Task requirements |
1. Shift every answer coordinate in the entries by 47 on both axes. Rewrite each line in full, starting at the top of the entries and ending at the line that contains "Erasmus (285, 381)".
2. Go on with the text on online privacy and screen-scraping from the point where it stops.

>> start Text extract

Just Assume Any Info You Put Online Is Public

from the welcome-to-the-new-world dept

I have to admit that I was sorry to see that my fellow Techdirt blogger Julian had beaten me to the punch, writing a characteristically insightful post on the Robert Scoble/Facebook story. But Facebook and screen-scraping are two of my favorite things to talk about, so I can't resist pointing out that I disagree with some of Julian's analysis.

Having noted that a script acting on Scoble's behalf can only access information that Scoble himself can reach manually, Julian argues that this can't be considered the only criterion in evaluating the situation:

[P]rivacy is not just a function of the publicity of your personal information, but of the searchability and aggregability of that information. Public closed-circuit surveillance cameras, for instance, typically capture the same information that a casual observer on the street is already privy to. But we recognize that being spotted by diverse random pedestrians, or even being captured on diffuse and disconnected private security cameras, is not intrusive in the same way as being captured on a citywide surveillance system that is searchable from a centralized location.

All of this seems true: individuals' attitudes about privacy are rightly driven by a pragmatic appraisal of the likelihood of someone doing something bad with the available information — a judgment based on the information's value and the cost of obtaining it. Ripping up your credit card statement before throwing it in the trash doesn't make it impossible for a dumpster-diving thief to target you, but it increases the difficulty of ripping you off enough that you'll probably be safe.

>> end Text extract
>> start Record excerpts

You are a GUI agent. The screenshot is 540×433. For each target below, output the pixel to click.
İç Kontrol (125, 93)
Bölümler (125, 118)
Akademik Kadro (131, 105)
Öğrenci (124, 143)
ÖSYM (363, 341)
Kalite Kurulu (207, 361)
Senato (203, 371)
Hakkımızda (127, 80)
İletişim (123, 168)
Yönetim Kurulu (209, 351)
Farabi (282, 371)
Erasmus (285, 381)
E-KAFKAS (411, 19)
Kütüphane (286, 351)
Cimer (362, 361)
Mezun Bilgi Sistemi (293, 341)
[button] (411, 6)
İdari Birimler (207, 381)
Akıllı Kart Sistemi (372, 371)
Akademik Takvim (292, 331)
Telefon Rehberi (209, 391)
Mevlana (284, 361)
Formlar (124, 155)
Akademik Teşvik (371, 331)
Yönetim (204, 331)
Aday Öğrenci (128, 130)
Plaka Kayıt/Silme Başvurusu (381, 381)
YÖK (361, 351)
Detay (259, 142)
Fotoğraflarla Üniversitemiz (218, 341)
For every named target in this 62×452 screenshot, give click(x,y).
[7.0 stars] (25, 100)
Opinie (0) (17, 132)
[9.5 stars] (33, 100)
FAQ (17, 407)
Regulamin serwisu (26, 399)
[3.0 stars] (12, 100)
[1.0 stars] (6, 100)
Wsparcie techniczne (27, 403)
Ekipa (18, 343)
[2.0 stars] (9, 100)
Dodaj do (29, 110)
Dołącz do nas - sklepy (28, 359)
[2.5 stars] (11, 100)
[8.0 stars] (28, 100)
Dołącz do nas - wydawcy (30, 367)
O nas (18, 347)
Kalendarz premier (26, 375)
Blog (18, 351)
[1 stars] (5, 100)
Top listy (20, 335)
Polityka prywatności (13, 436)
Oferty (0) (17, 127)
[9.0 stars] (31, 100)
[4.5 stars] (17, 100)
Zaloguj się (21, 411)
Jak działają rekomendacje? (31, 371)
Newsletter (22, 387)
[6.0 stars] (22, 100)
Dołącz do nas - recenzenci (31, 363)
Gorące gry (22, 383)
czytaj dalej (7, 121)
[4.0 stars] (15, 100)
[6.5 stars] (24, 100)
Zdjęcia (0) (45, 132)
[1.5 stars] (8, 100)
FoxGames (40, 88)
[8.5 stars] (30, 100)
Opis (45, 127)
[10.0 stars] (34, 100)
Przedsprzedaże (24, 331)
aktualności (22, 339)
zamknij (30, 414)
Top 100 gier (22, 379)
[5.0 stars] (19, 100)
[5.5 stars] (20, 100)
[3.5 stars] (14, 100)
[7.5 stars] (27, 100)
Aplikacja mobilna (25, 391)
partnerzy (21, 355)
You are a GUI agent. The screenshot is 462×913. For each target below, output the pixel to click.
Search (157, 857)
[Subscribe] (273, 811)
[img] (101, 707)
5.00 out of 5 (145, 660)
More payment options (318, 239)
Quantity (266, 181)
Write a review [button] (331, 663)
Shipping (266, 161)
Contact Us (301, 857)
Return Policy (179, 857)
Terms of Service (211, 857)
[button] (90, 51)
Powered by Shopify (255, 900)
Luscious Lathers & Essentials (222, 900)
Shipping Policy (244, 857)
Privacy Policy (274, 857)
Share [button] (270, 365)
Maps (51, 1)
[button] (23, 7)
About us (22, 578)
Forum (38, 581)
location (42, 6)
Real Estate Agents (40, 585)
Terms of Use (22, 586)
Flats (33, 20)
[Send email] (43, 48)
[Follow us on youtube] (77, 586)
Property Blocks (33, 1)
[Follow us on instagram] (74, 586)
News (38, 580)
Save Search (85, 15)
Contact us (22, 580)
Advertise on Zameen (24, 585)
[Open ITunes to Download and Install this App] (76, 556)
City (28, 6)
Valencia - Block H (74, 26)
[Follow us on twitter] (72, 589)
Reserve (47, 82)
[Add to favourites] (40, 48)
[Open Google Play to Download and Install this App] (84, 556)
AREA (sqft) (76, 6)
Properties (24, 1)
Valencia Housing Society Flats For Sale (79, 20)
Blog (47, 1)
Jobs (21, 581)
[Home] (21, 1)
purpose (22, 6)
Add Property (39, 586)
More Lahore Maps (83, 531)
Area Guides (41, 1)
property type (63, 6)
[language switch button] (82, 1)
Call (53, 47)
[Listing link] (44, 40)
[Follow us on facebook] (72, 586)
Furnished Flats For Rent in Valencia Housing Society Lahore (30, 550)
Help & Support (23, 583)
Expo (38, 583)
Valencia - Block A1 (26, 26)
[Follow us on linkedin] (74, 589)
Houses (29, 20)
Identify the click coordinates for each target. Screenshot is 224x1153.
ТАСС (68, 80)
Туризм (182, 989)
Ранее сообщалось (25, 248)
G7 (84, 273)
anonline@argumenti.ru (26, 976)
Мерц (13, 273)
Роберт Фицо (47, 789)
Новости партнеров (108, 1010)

>> end Record excerpts

Responses in order |
1.
You are a GUI agent. The screenshot is 540×433. For each target below, output the pixel to click.
İç Kontrol (172, 140)
Bölümler (172, 165)
Akademik Kadro (178, 152)
Öğrenci (171, 190)
ÖSYM (410, 388)
Kalite Kurulu (254, 408)
Senato (250, 418)
Hakkımızda (174, 127)
İletişim (170, 215)
Yönetim Kurulu (256, 398)
Farabi (329, 418)
Erasmus (332, 428)

2.
But I think Julian makes a mistake when he assumes that this is a viable way to conduct your life online. The problem with applying this approach to an digital context is that a user's estimation of the accessibility of a given piece of online information is almost invariably going to be too low — and will be getting more so by the second. The costs to automatically collecting data are very small and getting smaller.

There are a few reasons for this. First, the tools are getting better. Libraries like WWW::Mechanize are simple for any programmer to use and available in a variety of languages. And GUI-based applications like Dapper and Piggy Bank aim to make things even simpler. Second, if done properly, it's very difficult to prevent, detect or punish automated data collection. Facebook's script detection technology is impressively existent relative to that of its competitors, but it's still almost certainly trivial to subvert it with proxies, faked user agents and plausibly human delays. Third, once the data is collected it can, of course, be easily distributed.

And the situation is only going to get worse! In fact, it's getting worse at such a rapid rate that counting on the privacy of any even slightly public online information is a mistake.

The negative reaction to Scoble's script is coming from users who think of it as a violation of the covenant they perceived to surround their data. But that covenant was based upon their own mistaken understanding of the internet. Scoble's actions shouldn't be viewed by these users as a transgression against them, but rather as a pleasantly benign lesson.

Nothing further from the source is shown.